Factories generally depressed Pellam-the regimentation, the way machines dictated where people stood and what they did (reflecting some kind of fear, he decided, that if it all fell apart, he'd end up on an assembly line somewhere twisting sheet metal screws into Whirlpools for the rest of his life). M &T, though, was a surprise. It was bright and clean. Filled with spotless white tile, brilliantly lit. The workers wore white jackets, pants and shoes and transparent bluish hats, like shower caps. It looked like a kitchen. Many of the people were bent over conveyor belts, checking machinery, packing cartons, reading computer screens. The machinery was stainless steel and white.

"Quite an operation."

Keith said, "I'm a small guy. To compete with the Pfizers and Bristol Meyers-Squibbs, you've got to be efficient. That's the key word." Light brown cardboard cartons rose to the ceiling on small elevators and moved along a conveyor overhead until they vanished into the shipping department.
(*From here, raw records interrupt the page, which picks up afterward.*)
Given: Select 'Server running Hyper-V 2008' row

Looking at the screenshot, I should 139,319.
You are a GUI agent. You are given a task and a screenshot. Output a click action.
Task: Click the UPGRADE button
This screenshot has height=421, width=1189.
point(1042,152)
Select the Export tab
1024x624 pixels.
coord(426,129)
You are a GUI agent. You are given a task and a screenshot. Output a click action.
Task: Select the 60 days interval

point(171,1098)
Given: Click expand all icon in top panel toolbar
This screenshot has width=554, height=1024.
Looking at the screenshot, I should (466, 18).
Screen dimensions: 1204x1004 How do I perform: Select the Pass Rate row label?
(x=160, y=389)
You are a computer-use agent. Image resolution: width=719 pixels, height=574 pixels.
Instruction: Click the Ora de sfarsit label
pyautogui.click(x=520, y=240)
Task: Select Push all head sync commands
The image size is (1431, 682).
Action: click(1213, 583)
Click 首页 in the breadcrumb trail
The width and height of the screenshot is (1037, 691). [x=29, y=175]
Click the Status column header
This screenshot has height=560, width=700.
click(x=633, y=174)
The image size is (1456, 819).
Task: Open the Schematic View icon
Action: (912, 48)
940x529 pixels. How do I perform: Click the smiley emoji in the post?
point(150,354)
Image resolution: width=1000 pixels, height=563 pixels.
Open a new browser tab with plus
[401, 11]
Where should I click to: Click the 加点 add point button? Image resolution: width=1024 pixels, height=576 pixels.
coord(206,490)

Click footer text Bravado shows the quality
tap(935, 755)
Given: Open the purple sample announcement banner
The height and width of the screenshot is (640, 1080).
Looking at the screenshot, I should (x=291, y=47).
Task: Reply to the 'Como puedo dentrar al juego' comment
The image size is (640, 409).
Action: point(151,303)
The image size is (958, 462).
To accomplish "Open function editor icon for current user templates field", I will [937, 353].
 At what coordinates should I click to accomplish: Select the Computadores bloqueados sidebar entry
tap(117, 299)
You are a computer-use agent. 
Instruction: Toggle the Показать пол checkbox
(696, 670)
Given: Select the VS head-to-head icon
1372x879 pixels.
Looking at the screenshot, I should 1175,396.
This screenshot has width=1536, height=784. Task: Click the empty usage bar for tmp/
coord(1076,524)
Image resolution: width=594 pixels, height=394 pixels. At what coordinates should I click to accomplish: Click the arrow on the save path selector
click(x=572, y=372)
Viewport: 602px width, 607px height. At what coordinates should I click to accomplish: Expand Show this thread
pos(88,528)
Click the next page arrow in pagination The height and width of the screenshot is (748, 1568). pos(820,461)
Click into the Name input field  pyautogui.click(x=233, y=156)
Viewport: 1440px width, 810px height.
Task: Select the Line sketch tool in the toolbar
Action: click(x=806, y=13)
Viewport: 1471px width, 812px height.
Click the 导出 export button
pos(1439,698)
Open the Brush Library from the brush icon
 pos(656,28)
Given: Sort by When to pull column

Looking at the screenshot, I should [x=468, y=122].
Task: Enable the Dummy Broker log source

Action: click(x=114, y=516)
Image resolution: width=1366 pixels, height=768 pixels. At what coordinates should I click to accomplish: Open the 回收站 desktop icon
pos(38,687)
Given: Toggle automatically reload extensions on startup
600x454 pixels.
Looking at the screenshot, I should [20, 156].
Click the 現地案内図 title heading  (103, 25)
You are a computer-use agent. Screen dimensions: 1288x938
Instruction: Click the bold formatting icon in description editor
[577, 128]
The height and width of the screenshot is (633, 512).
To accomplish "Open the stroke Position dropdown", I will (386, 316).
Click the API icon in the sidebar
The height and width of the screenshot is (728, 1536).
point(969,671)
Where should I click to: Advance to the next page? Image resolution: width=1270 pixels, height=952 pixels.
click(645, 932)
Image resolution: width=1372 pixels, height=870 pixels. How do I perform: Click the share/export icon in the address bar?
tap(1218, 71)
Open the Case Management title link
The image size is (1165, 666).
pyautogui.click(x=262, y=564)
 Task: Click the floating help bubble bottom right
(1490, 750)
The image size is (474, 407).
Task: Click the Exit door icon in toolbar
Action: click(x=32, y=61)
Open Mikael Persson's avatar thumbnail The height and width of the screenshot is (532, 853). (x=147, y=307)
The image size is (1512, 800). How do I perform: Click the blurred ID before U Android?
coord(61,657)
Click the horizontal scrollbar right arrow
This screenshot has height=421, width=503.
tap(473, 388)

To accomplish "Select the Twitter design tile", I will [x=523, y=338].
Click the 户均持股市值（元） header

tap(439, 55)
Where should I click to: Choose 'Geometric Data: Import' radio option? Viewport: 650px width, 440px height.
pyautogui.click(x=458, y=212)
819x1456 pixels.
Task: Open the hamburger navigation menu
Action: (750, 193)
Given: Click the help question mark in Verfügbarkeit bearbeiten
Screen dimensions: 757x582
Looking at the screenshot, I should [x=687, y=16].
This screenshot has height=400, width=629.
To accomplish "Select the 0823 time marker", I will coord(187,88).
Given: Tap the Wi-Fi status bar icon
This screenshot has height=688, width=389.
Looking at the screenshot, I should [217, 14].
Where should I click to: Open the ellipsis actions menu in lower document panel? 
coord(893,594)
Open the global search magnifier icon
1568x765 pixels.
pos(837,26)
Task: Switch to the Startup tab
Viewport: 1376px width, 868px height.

Keith was so excited to show off his company that he talked very quickly; that speed, together with the loud pulse from a dozen different kinds of machines, made it impossible for Pellam to catch more than a few phrases. Still, he smiled and nodded enthusiastically.

They finished the tour and ended up outside Keith's office. "It's small but we're proud of it."

Pellam said, "I'll buy your cough syrup next time I get the flu."

"I'll give you enough samples to last for two years." He vanished into a corridor.

Five minutes later-throat lozenges, cough syrup, nasal spray stuffed in Pellam's jacket pockets-they walked into Keith's office, a large sparse room, done in cheap paneling. Keith seemed like the sort who'd sink most of his money into the factory itself. Pellam shut the door and said softly, "I'd like to ask you a favor."